12. Oven as in claim 11, in which the shield (6) essentially extends over the entire area of the inside of the door that is surrounded by the door frame and/or constitutes a contiguous inner surface of, or the inside itself, of the door.

13. Oven as in claim 1, in which a gasket (12) is provided which, when the door is closed, seals the cooking chamber (1) so as to prevent hot air and/or cooking vapors, steam and/or odor from escaping to the outside.

14. Oven as in claim 13, in which the gasket (12) is positioned on a frame that surrounds the access opening of the cooking chamber (1).

15. Oven as in claim 13, in which the gasket (12) is positioned on the inside of the door and/or is in close contact with the shield at least when the door is closed.

16. Oven as in claim 15, with a gap or groove between the shield (6) and the door frame in which the gasket (12) is inserted.

17. Oven as in claim 1, in which the shield (6) is bonded, by means of an adhesive (7), to the door (2) and in particular to an interior door section (9).

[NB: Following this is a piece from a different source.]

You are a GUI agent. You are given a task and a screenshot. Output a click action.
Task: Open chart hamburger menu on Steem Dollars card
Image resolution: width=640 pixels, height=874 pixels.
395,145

18. Oven as in claim 10, in which the inside of the door is provided with a jointing groove (8) that holds or permits the insertion of the adhesive (7) for the purpose of bonding the shield (6) to the door (2) or to the interior door section (9).

19. Oven as in claim 1, in which the area of the shield (6) that covers the microwave shielding device (4) is opaque and especially printed over.

20. Oven as in claim 1, in which the shield (6) also covers a viewing window (10) integrated into the door (2) that permits visual inspection of the cooking chamber when the access opening of the cooking chamber is closed.

21. Oven as in claim 20, in which the area of the shield (6) that covers the viewing window (10) is transparent and specifically not printed over.

22. Oven as in claim 1, in which the inside of the door (2) is flush with the cooking chamber (1) of the oven in a way as not to protrude into the latter.

23. Oven as in claim 1, with a door (2) that is attached to the oven in tiltable fashion via at least one hinge.

24. Oven as in claim 1, with a door (2) that is a component of a retractable baking rack.